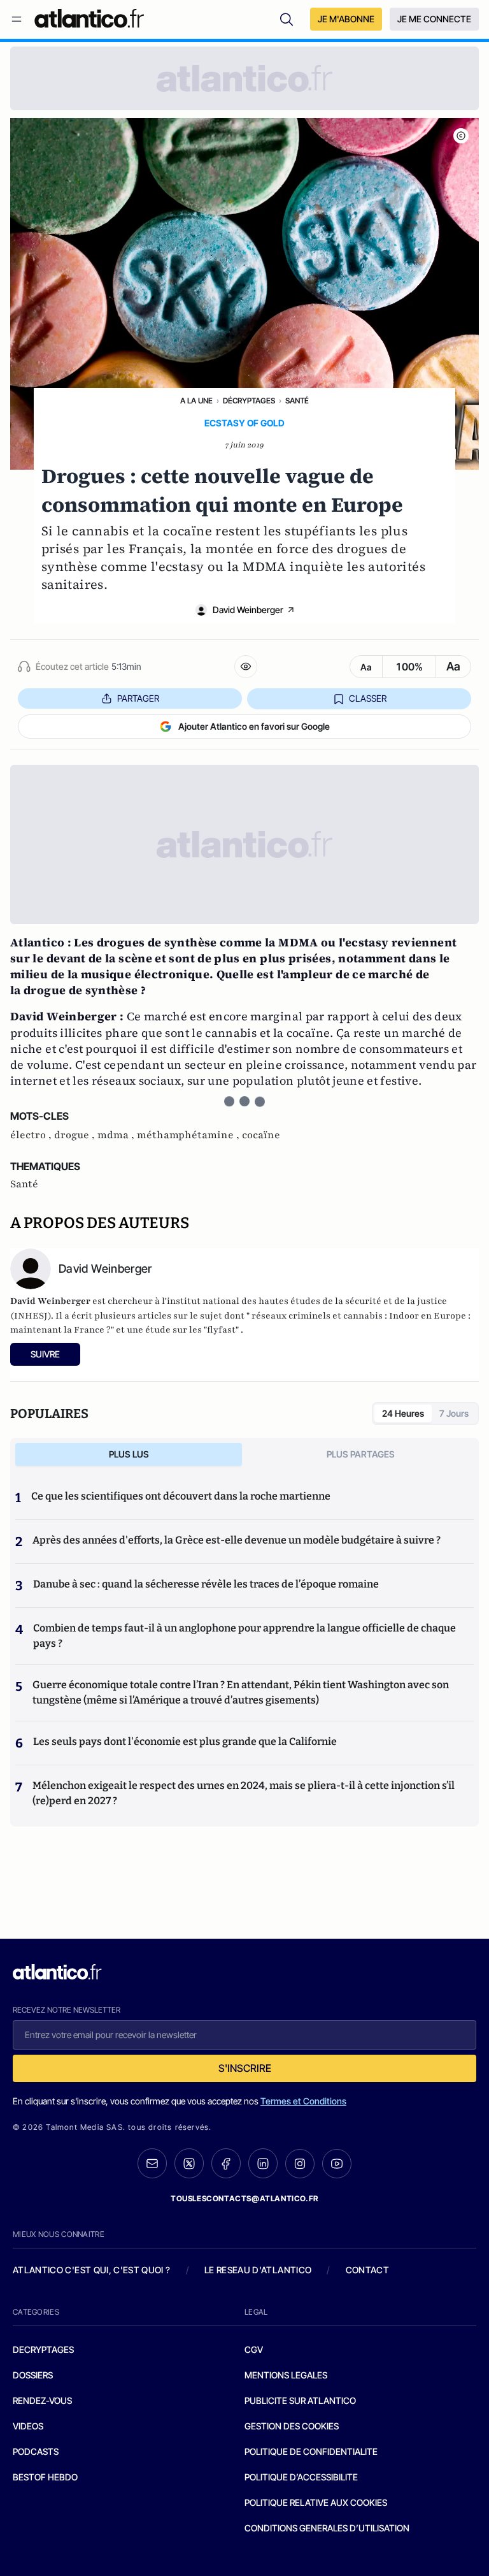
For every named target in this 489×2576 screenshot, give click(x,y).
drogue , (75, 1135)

--

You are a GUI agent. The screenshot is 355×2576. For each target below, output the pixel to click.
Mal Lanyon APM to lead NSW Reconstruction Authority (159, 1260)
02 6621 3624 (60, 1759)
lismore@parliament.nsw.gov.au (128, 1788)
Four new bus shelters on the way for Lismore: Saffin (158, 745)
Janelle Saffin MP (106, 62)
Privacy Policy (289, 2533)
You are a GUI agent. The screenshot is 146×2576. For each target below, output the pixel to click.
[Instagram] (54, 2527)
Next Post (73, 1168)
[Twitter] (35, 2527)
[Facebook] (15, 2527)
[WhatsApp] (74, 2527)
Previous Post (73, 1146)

==

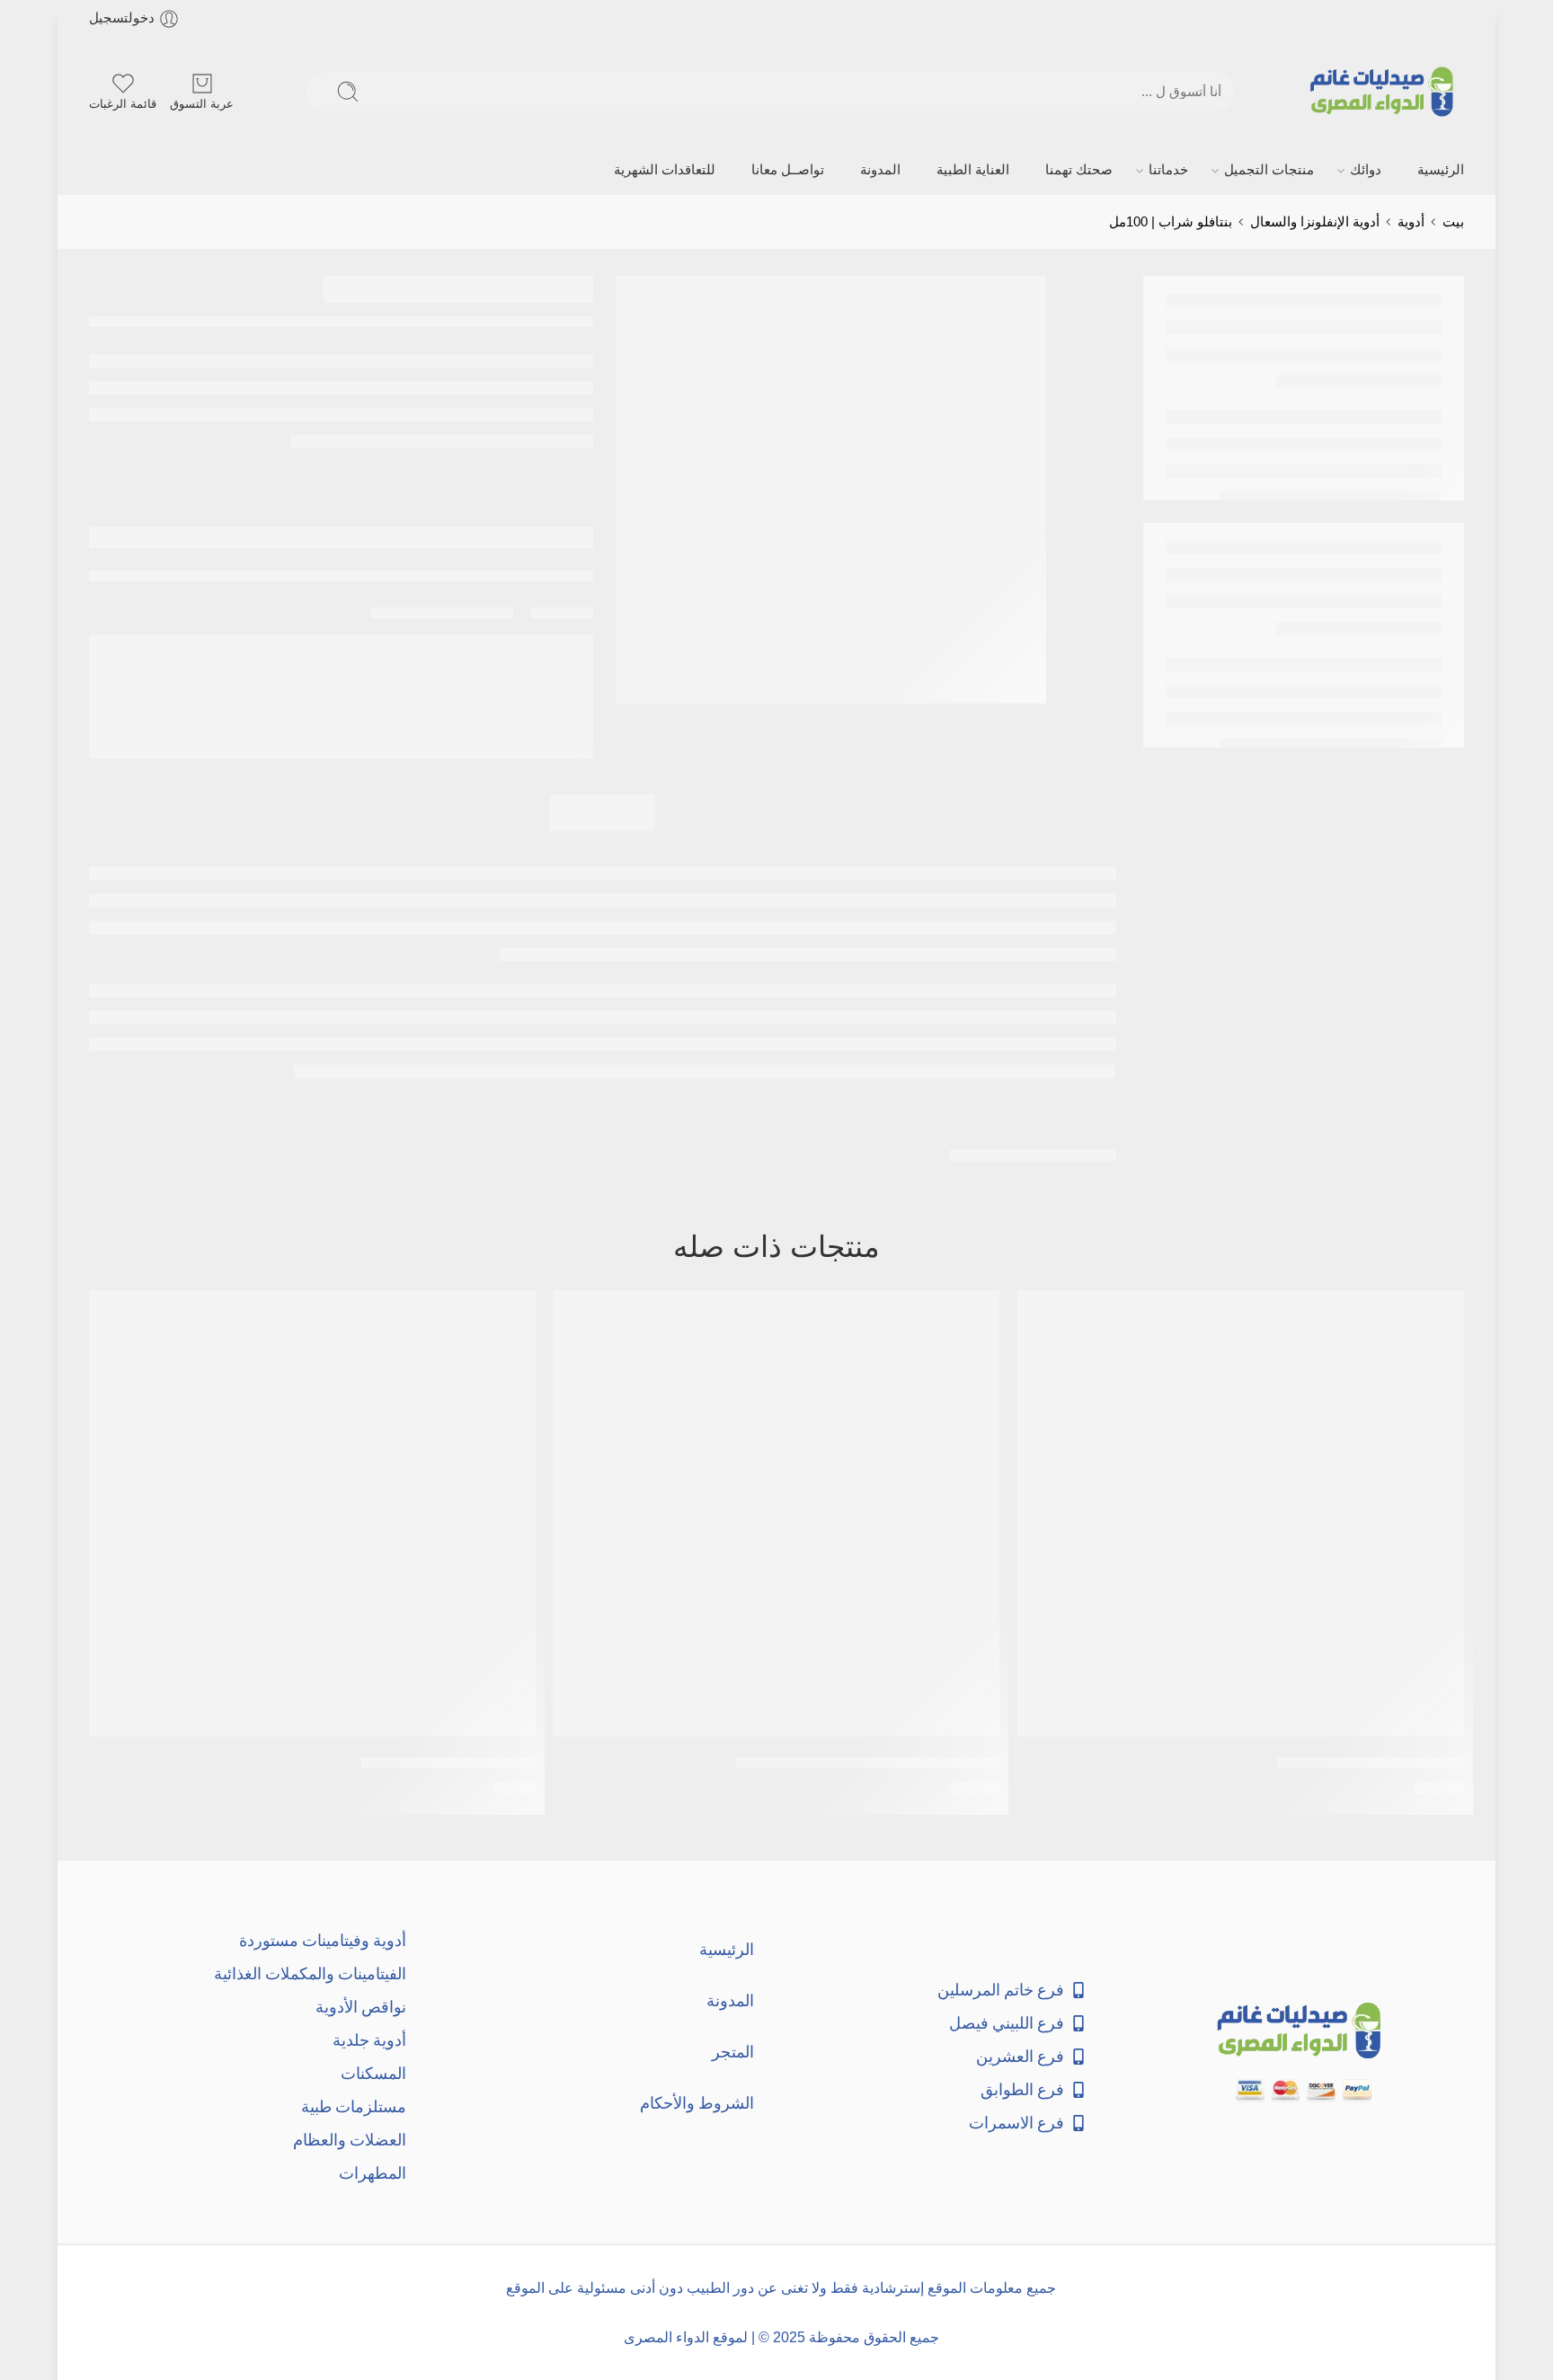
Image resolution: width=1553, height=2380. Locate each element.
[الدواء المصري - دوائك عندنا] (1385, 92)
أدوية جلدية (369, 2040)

— Requirement —
Scan the records above for the word "Saffin" and return every line where it occurs.

— Your response —
Four new bus shelters on the way for Lismore: Saffin (158, 745)
Janelle Saffin MP (106, 62)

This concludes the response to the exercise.